The Brontë sisters (Charlotte, Emily, and Anne) are renowned nineteenth-century authors whose writings are admired to this day. Their romantic, atmospheric masterworks (Jane Eyre, Wuthering Heights, Agnes Grey, and others), have always inspired curiosity about the authors themselves. As the daughters of a country curate, they lived fairly circumscribed lives, and yet they certainly evoke far-ranging passions in their novels.
The Man in the Stone Cottage: A Novel of the Brontë sisters by Stephanie Cowell explores the lives and loves of these women through the eyes of Charlotte and Emily. Charlotte, who craves love, has attempted to leave home, to earn money as a teacher and, perhaps, expand her horizons; she returns, disappointed, to the security of home. Emily never wants to leave. Wandering the surrounding countryside is escape enough. She does not seek romantic love, but nevertheless, love—in the shape of a mysterious man who has come to occupy a hidden stone cottage on the moors—may find her.

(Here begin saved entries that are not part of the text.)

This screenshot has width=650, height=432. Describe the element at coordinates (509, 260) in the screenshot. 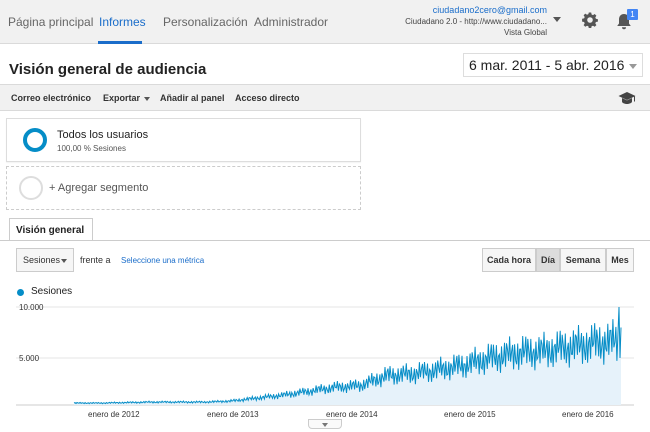

I see `period-hourly-button: Cada hora` at that location.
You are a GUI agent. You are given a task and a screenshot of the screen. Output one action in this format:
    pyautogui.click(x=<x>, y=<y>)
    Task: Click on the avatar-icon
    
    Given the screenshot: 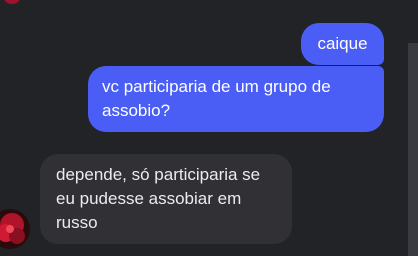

In this beautifully written novel, Cowell breathes life into these two extraordinary women as well as the more peripheral characters: their sister Anne, their loving but overbearing father, and their derelict but beloved brother Branwell. Within their experiences are hints of the inspiration for events in their novels, but these are so subtly woven in, readers will not mistake the Brontës’ fiction for being autobiographical.
The tone of The Man in the Stone Cottage is bittersweet. The love and support of the sisters for one another is keenly felt, but they are not blind to each other’s foibles. Their devoted care of their father and brother is not without a tinge of resentment. (Or maybe this reader is resenting them on behalf of the sisters.) Their lives are not as limited as a cursory look at their biographies might imply. While this is a work of fiction, not biography, there is nothing in the story that rings false. Cowell’s novel provides a window into the hearts and minds of the brilliant writers and then expands upon what is known with an imaginative look at what could have been.
Thank you to the author and Regal House for a review copy!